======== Data in this exercise ========

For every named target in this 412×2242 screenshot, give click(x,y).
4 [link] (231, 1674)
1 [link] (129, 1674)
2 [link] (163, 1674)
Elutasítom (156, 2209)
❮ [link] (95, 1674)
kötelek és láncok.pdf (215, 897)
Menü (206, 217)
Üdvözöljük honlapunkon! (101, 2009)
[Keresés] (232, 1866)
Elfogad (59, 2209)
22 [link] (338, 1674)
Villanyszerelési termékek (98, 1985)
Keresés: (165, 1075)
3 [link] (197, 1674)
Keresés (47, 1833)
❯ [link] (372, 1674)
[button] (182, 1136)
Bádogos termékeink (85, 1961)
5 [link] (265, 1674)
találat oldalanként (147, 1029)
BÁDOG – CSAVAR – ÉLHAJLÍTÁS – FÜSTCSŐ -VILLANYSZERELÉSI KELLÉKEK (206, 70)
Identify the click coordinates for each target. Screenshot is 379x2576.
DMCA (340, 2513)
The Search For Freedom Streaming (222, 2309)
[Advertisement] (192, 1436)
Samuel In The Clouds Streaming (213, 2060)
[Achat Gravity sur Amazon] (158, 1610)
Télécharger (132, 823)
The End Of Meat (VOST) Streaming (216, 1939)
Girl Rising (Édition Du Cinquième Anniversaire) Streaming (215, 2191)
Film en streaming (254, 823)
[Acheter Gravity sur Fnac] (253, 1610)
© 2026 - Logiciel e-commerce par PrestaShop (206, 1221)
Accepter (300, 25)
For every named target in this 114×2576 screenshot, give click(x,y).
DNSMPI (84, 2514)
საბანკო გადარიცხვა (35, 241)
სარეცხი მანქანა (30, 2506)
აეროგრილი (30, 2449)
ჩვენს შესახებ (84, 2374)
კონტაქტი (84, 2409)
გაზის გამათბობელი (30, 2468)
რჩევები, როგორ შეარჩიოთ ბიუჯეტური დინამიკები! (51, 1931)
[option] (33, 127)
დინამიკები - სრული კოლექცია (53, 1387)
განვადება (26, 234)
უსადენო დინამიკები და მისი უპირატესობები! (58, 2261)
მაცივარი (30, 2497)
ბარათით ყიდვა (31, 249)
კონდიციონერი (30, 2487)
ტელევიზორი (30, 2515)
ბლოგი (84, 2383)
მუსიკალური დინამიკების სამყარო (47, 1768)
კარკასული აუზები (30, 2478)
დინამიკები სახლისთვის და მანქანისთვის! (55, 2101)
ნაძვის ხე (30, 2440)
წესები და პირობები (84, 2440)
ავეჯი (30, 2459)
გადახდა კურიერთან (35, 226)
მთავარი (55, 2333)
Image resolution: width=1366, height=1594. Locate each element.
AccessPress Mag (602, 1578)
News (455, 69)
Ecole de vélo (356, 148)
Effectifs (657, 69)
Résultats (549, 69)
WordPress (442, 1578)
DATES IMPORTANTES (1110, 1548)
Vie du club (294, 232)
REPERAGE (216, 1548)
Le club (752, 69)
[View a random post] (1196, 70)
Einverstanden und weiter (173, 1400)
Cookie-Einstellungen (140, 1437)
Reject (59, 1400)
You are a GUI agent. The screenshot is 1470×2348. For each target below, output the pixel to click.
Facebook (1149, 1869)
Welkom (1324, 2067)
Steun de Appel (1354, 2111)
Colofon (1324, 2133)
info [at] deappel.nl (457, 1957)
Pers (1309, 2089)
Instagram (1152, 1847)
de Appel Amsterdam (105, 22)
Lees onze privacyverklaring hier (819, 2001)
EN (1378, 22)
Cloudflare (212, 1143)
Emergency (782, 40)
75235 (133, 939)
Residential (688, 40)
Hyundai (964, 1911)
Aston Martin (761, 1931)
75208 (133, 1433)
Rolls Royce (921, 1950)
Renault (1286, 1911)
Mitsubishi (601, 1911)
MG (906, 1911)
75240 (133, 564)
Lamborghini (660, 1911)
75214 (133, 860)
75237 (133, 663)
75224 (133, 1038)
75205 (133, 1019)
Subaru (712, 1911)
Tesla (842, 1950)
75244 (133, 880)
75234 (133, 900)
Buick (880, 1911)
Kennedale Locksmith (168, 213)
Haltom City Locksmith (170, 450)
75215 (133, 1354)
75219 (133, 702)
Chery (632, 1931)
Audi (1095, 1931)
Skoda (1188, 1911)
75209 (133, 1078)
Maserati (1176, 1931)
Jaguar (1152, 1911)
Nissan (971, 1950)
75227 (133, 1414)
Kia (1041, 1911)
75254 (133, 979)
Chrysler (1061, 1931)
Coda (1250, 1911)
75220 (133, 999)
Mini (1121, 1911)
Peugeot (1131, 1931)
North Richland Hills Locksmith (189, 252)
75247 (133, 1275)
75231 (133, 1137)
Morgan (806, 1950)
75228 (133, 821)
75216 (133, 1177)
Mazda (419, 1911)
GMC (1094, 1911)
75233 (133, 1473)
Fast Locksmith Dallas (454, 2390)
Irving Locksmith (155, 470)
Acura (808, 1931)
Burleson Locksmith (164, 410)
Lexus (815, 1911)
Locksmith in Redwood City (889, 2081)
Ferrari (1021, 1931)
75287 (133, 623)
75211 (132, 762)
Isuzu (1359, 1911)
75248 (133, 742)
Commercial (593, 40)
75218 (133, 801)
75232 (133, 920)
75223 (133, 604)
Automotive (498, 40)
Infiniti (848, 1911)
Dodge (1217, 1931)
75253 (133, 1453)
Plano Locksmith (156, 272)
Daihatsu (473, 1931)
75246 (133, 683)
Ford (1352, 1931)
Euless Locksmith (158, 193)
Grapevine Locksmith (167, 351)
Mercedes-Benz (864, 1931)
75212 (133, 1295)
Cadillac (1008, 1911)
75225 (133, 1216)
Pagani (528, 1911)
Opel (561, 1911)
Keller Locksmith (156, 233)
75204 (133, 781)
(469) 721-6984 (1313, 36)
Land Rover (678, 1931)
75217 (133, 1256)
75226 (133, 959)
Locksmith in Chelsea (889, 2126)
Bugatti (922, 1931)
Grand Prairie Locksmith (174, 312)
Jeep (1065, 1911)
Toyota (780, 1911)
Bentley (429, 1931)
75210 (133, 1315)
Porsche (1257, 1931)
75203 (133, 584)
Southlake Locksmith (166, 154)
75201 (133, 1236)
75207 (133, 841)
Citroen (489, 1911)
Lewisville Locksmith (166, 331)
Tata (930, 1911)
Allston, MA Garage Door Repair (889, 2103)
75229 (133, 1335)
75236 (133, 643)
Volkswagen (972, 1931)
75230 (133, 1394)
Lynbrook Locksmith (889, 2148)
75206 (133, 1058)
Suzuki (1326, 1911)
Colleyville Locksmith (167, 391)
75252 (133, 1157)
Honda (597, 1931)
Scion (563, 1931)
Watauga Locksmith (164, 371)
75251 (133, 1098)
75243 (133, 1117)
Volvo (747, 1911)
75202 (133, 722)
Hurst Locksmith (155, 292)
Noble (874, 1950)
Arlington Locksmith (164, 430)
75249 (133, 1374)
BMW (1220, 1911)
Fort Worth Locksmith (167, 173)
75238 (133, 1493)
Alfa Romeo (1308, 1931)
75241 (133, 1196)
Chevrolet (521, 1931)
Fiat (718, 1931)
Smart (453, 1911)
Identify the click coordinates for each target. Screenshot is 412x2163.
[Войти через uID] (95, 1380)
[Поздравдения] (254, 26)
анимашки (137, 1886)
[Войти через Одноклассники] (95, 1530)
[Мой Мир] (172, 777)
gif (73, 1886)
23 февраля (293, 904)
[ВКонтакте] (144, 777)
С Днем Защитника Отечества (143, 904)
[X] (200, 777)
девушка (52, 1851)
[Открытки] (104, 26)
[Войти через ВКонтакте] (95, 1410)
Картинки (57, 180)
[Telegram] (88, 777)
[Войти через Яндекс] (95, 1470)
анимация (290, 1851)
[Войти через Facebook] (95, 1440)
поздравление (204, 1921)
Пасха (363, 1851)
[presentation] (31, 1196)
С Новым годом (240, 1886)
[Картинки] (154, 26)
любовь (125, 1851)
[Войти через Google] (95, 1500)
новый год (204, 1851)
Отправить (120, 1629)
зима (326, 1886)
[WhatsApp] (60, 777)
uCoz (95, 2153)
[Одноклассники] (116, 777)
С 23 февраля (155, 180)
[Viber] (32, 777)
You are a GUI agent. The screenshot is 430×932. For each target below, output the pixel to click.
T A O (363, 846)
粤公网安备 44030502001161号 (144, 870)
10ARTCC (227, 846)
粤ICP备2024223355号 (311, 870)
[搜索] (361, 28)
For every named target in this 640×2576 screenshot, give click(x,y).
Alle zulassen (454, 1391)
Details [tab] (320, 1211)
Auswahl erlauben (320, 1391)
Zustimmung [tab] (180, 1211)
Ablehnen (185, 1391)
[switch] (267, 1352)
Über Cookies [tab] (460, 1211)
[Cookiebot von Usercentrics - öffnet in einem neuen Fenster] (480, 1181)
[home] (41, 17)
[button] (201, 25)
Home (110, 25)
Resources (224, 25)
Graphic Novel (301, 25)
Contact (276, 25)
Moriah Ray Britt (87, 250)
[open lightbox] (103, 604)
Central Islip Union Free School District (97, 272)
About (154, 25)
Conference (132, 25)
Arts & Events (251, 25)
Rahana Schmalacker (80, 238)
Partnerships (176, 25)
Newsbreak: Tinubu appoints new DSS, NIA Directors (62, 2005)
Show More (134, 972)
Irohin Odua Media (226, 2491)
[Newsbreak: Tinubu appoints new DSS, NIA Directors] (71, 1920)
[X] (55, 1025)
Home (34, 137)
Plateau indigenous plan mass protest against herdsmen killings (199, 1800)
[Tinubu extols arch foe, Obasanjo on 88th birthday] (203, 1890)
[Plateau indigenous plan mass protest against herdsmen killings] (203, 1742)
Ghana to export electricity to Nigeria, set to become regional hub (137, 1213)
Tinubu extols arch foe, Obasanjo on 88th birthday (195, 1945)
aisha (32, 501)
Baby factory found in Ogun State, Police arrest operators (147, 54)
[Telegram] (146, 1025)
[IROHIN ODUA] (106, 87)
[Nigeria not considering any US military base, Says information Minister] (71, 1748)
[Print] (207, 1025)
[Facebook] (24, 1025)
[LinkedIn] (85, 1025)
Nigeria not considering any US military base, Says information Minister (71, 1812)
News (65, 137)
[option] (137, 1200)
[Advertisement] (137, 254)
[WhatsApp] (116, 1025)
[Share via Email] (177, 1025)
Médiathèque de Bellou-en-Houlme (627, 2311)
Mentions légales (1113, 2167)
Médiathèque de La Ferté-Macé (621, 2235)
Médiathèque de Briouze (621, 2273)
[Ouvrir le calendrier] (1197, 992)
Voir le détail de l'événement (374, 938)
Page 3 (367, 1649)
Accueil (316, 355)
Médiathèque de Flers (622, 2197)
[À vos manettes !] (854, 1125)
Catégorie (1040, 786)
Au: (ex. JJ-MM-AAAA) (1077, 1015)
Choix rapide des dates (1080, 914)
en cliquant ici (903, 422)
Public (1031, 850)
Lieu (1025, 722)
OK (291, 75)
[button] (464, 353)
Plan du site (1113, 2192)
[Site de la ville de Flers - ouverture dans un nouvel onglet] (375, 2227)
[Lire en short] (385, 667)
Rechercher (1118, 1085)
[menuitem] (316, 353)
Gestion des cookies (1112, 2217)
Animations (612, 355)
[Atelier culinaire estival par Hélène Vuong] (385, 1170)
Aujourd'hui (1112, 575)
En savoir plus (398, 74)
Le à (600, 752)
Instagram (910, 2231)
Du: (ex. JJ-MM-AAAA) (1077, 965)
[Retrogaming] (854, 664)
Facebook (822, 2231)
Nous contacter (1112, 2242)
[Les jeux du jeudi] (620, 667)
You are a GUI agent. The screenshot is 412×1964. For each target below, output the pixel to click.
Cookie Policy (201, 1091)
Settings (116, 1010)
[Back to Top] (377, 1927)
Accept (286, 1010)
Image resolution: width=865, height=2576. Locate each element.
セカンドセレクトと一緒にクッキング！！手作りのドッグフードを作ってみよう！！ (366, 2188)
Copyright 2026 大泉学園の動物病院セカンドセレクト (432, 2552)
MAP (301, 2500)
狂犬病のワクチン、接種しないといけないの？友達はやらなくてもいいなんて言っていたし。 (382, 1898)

========

__Activity__.
Of all the lines in the data above, show only those that hold the word "Gravity".

__Response for this exercise__.
[Achat Gravity sur Amazon] (158, 1610)
[Acheter Gravity sur Fnac] (253, 1610)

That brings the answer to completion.